Nonlinear Inferential Control (NLIC) is presented as a general method of controlling highly nonlinear processes. The NLIC structure uses a process model to estimate the influence of disturbances on the process, and provide control action to maintain the desired trajectory or setpoint. Very general models may be used to represent the process, and these models may: (1) be highly nonlinear; (2) include time delays (of measurement, control, etc.); (3) be of high order; (4) forced by unknown inputs (disturbances); (5) deviate significantly from the actual process.; There may or may not be (1) primary variable output measurements; (2) secondary variable measurements; (3) feed forward (disturbance) measurements.; The performance of the NLIC is related directly to the degree which the process response is represented by the model.
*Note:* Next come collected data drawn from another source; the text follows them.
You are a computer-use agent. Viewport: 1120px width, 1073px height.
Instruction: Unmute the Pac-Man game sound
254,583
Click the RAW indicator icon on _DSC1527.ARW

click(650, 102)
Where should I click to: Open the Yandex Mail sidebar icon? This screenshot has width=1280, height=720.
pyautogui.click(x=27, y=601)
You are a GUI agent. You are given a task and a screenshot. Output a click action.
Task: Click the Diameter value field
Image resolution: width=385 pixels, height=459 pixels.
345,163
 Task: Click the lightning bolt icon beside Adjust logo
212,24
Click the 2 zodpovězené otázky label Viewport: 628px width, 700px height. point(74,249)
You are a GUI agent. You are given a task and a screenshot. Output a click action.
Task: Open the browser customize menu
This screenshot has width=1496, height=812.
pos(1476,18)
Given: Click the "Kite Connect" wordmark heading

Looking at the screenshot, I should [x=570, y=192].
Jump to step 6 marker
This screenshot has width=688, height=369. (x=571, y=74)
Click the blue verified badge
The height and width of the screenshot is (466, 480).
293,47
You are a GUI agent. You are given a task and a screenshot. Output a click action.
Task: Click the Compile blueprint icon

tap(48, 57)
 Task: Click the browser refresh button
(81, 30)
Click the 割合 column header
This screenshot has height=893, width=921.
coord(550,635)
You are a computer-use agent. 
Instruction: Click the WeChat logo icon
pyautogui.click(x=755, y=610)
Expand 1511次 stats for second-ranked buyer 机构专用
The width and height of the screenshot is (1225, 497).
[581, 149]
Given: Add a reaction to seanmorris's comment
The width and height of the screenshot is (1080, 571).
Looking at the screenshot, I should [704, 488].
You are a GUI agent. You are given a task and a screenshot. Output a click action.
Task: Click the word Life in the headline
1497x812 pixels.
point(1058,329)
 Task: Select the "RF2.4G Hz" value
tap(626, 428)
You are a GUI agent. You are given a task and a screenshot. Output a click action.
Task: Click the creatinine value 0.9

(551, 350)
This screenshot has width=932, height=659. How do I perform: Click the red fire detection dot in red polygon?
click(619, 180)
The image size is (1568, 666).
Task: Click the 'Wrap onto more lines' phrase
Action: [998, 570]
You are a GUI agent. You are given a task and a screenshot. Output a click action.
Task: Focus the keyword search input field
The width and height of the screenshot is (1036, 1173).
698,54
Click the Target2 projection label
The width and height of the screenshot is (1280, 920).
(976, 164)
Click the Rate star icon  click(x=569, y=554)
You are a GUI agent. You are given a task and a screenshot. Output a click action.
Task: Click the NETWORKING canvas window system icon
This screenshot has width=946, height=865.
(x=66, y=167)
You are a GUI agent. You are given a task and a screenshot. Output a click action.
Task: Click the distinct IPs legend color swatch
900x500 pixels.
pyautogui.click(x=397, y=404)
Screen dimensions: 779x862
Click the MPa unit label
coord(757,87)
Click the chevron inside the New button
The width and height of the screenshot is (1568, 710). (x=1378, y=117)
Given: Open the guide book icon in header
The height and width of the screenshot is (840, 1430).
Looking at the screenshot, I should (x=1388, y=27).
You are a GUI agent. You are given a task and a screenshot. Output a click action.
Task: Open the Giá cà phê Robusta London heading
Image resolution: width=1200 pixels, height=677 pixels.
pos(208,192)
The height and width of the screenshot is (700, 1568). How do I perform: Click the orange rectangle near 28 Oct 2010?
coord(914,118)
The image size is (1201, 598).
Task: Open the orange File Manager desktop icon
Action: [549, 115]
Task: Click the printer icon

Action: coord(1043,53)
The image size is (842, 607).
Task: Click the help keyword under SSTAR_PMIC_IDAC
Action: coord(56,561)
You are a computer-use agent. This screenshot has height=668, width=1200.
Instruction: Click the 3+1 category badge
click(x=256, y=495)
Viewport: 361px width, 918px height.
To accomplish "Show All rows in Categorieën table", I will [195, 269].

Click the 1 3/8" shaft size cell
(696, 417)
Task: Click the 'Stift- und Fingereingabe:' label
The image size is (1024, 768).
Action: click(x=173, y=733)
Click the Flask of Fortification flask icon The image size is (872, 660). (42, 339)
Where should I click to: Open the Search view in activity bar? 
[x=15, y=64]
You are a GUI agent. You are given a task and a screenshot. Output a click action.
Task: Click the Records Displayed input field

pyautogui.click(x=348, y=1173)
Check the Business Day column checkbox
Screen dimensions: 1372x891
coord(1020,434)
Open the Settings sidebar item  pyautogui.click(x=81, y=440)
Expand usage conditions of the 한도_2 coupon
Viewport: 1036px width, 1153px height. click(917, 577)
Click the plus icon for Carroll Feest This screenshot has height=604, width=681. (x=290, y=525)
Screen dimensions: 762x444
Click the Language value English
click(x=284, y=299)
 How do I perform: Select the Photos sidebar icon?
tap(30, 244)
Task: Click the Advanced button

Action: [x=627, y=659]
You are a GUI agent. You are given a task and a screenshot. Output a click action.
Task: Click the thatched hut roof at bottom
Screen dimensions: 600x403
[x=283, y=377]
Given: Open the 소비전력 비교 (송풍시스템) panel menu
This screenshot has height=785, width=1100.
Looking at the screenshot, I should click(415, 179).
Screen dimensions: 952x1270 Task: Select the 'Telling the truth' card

An imperfect model will require a more sluggish control system response. The speed of response of the control system is adjusted by the user to provide the desired tradeoff between speed of response and robustness.; This thesis describes the NLIC system and the basis for its derivation. A design procedure is presented which allows the user to specify the control system based on the process model. NLIC has been applied to a laboratory heat exchanger, a simulated neutralization process, and a simulated reactor process. The results of all tests of the NLIC show that the control system is robust, and offers significant improvement over conventional methods for the control of higher nonlinear systems.; This thesis describes a general methodology for control of nonlinear systems, and illustrates the feasibility of the method. Much work remains to be done to further understand and refine the NLIC structure, and this work is a topic for future research.